[Passage provided]
────
Ok, and we have some clean water in the bucket here. First we wash our hands thoroughly. Then we peel the cassava well, and wash the roots thoroughly. Then we cut them into small pieces to allow them to dry quickly. (SOUND OF POURING WATER OVER THE CHIPS)
Smaller than this, I see.
(SOUND OF RINSING ROOTS, THEN REMOVING THEM FROM THE WATER) Yes. There are simple machines that we could use to chop the cassava. Now, we spread a mat on the ground and spread out the chips to dry. That way, we avoid soil and impurities like dead insects and animal droppings. Now we must wait until they are dried thoroughly.
Mesozi, are you saying that cassava must be processed the same day it’s uprooted?
Yes! Exactly, Kumdidimo. You must uproot and process the roots the same day. If you want high quality cassava flour.
(HESITATING) It sounds like too much work, Mesozi.
Kumdidimo, anything worthwhile demands hard work! You want a good profit from cassava and you don’t want to work hard?
(LAUGHS) Yes, I will have to process my cassava carefully.
FADE OUT AS THEY LAUGH, THEN FADE IN AFTER TWO SECONDS SILENCE.
They might be ready; it’s been six hours they’ve been drying …
(INTERRUPTS) Don’t touch them … Your hands must be clean when working with cassava!
(LAUGHS. SOUND OF WATER AS HANDS ARE BEING WASHED) Hygiene is the first priority, I see! (PAUSE) They are dry now, Mesozi!
Good. Now we must store them in a clean dry container. They can still get contaminated if you store them in a dirty container
REMOVING CASSAVA ROOTS FROM THE SUN AND PLACING THEM IN A BUCKET AND CLOSING IT WITH A LID
OK, let us take them to the processing centre. But one more thing, please … I want us to go together. Just you and me!
THEY LAUGH AS THEY LEAVE.
KUMDIDIMO HAS LEARNT HOW TO PREPARE CASSAVA FOR PROCESSING AND IS GOING TO THE PROCESSING CENTRE WITH MESOZI. WHAT CHALLENGES WILL THEY MEET AT THE CENTRE? AND WHY ARE THEY DOING EVERYTHING TOGETHER? WHAT IS GOING ON BETWEEN THEM? MAYBE THEY ARE IN LOVE! BUT WHAT ABOUT KUMDIDIMO’S WIFE? DON’T MISS THE NEXT EPISODE!
BACKGROUND NOISES – COCK CROWING, NOISE OF
MACHINES, PEOPLE TALKING. KUMDIDIMO CHEWS ROASTED CASSAVA WRAPPED IN AN OLD NEWSPAPER.
(EATING) Mesozi, what a place this is! So clean. Look at the
way that grass is trimmed … so beautiful.
(EMBARRASSED) Eat the cassava slowly, Kumdidimo.
(PAUSE) Yes, this is the way processing compounds are supposed to be.
(WONDERING) These buildings look very good … a nice roof
and windows …
All the processing buildings are designed to be easy to clean. Look at the doors and windows … See how they fit tightly so that no rodents or insects or dust can get into the processing area.
Mesozi, do I need a big compound and buildings like this if I
want to process my cassava?
You don’t need to have your own buildings right now. But I
want you to see the importance of hygiene, from personal hygiene right up to the cleanliness of the whole compound.
I understand, Mesozi, but what if I want to process my own
Right now, you have dried chips and you are coming to make
flour at the mill. But if you have lots of raw cassava, you can bring it here and they will make chips, and then make the chips into flour.
────
[Raw data]
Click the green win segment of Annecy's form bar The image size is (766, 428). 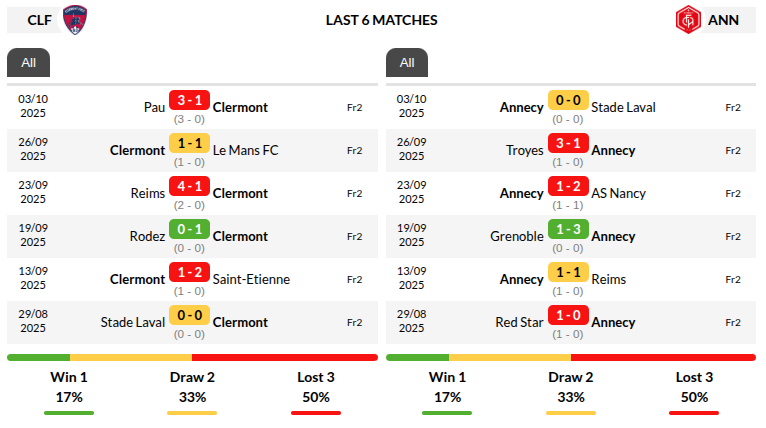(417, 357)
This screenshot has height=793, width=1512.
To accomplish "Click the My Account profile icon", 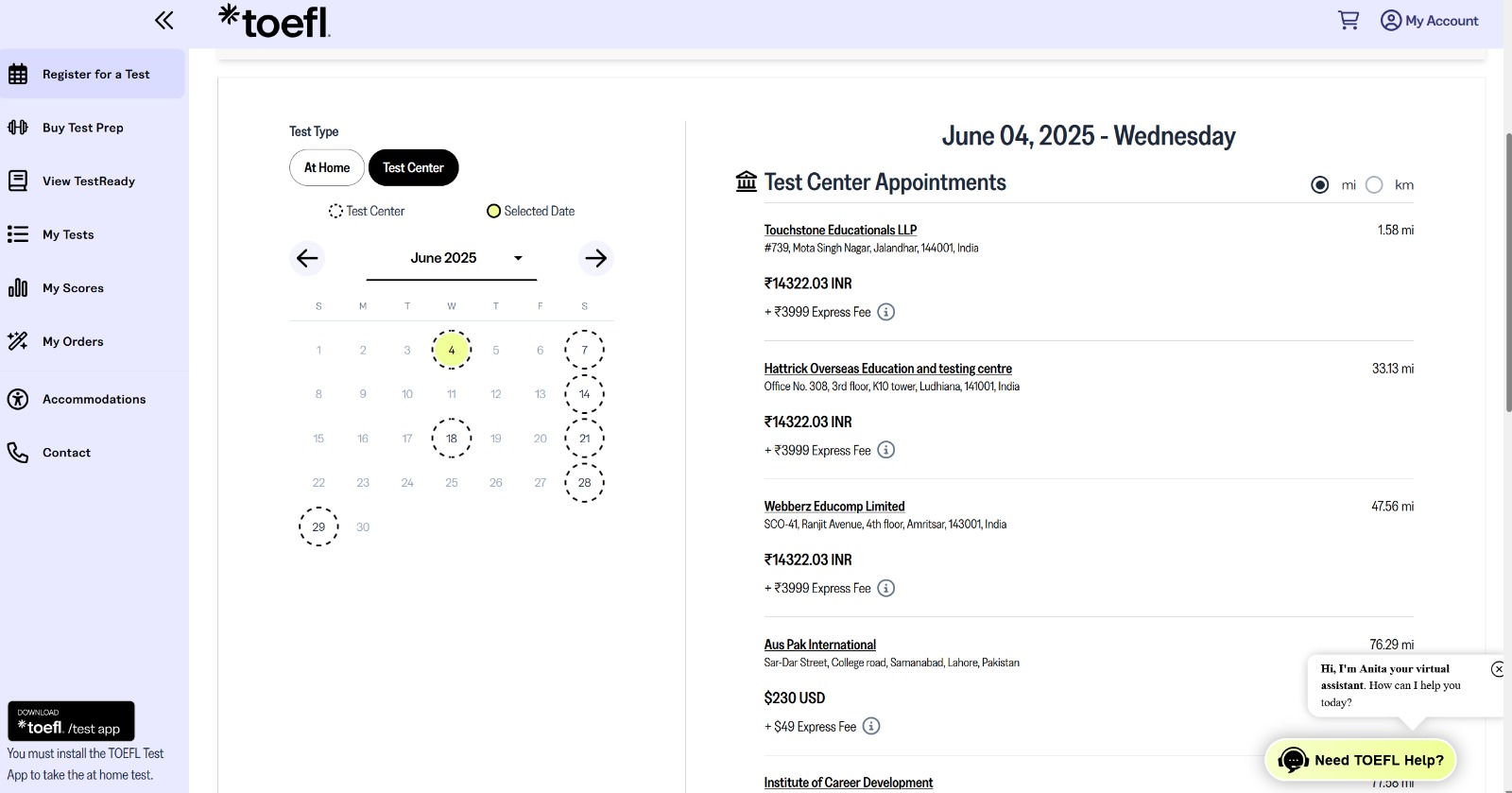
────
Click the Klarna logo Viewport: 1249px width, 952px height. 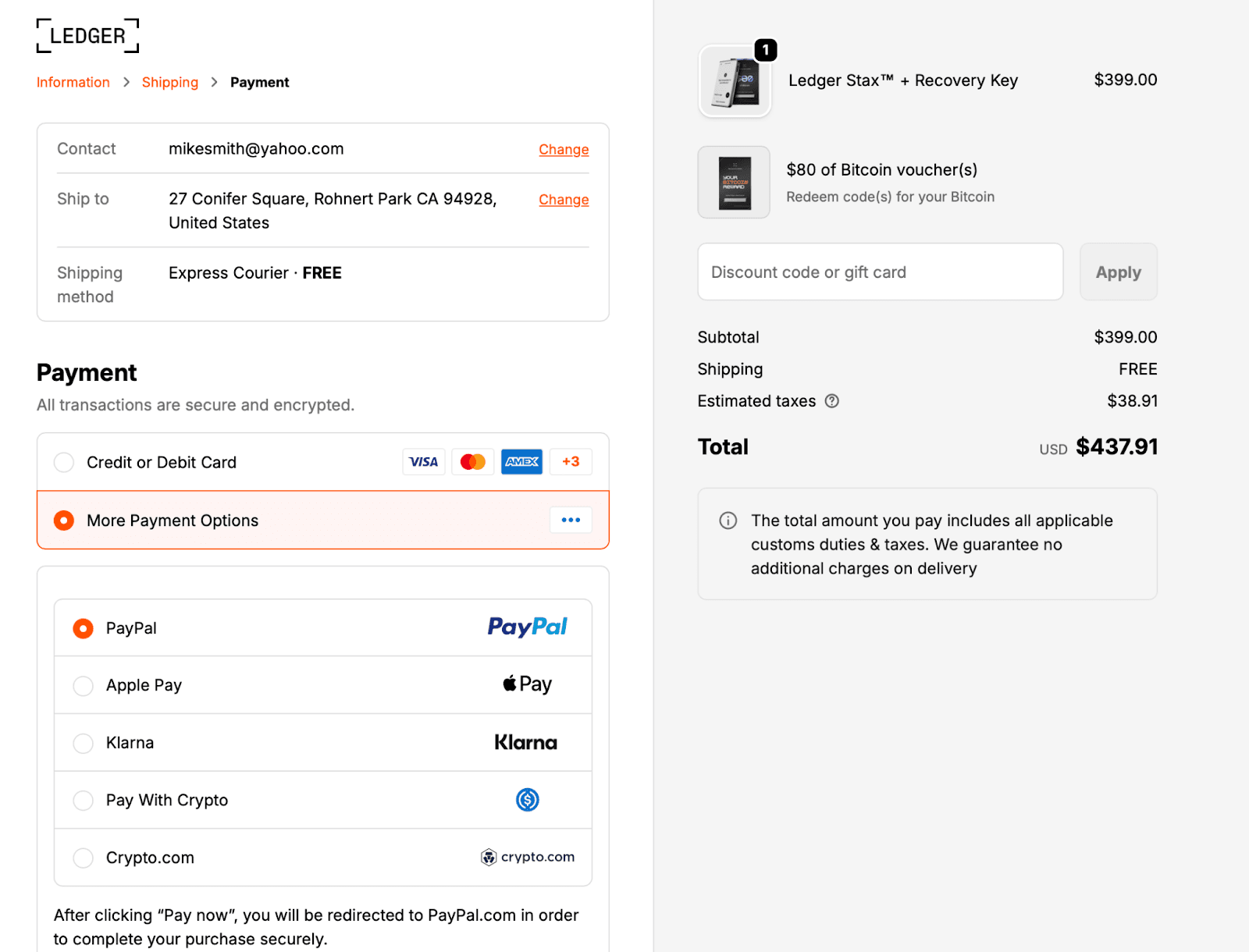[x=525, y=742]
────
[What the task asks] Continue the radio script about processing cassava, picking up after its last line.

[Answer to this problem]
(EXCITED) They will do all that for me?
Exactly, but you will have to negotiate for a little payment.
(EXCITED) Ah! That’s ok. I really want to process all my
cassava and I’m ready to pay if it is not too much.
You have to pay them to process it so that you can get high
quality cassava flour. It is better they process for you rather than you trying to do it yourself. You might find yourself making bad quality flour and you will lose the market for your flour.
(JOKING) I would like to own a centre like this one. (PAUSE, TEASING) But what will happen if we see your wife here? (THEY LAUGH AS THEY APPROACH THE BUILDING)
KUMDIDIMO AND MESOZI ARE AT THE PROCESSING
CENTRE. KUMDIDIMO IS VERY IMPRESSED BY THE CLEANLINESS AND HYGIENE OF THE CENTRE AND VERY EAGER TO START PROCESSING TOMORROW … DON’T MISS THE NEXT AND LAST EPISODE!
DURATION 7-8 MINUTES
RURAL SETTING AND SOUNDS, SOUND OF MILL IN BACKGROUND
IN OUR LAST EPISODE, KUMDIDIMO WAS VERY EAGER TO LEARN HOW TO PROCESS A LARGE QUANTITY OF CASSAVA.TODAY HE AND MESOZI ARE STILL AT THE PROCESSING CENTRE. STAY TUNED!
(COMING ON-MIC, WHISPERING) Mesozi, all these people – the workers, they are all in uniform. Their heads are covered and they have gloves.
I told you that hygiene is the key to everything in flour processing. We need to find a worker so that we can get more information – wait!
SOUND OF SOMEONE APPROACHING AND REMOVING GLOVES
Welcome, please feel at home. My name is Hekima. Can I help you?
(SHYLY) Yes. We are from the next village. We have brought a few cassava chips for you to see. If they are good, we are bringing them to sell.
Yes, but we would like to know some things. If someone has a large quantity of cassava, how would you help them … ?
(INTERRUPTS) Yes, especially me. I have a big farm with cassava, and I heard on the radio that I will make more money only if I process my cassava rather than selling raw cassava roots.
Very good … I’m happy to hear from you guys. May I see the chips, please? (SOUND OF OPENING THE LID OF THE BUCKET) Wow! You have dried them … You did this at home?
Oh, these are very dry. You cut them up manually. That must have been so tiring.
Yes. It was a lot of work.
Okay. I will take you around the processing centre and you will see some machines we have that can help.
This is what we call the receiving area. We receive all the fresh cassava roots here from our farm and from neighboring farmers. We wash them to remove the mud, and then we peel and wash them thoroughly.
As you can see, we are very strict with the cassava we receive. It must be fresh and whole with no diseases or cuts.
Yes. Just as I was telling Kumdidimo.
We keep the area clean. We throw away the peels and drain out the water.
This is the processing area. From here onwards, we must wear uniforms and gloves and cover our heads.
Oh, this is fun (GIGGLING)
SOUND OF KUMDIDIMO AND MESOZI PUTTING ON GLOVES, UNIFORMS AND HEAD COVERINGS
This machine here is a grater. It grates the cassava into a fine mush. And this is a pressing machine to extract water from the mush.
Oh, the cassava looks like baby food now. This place is very clean. The excess water is being drained away.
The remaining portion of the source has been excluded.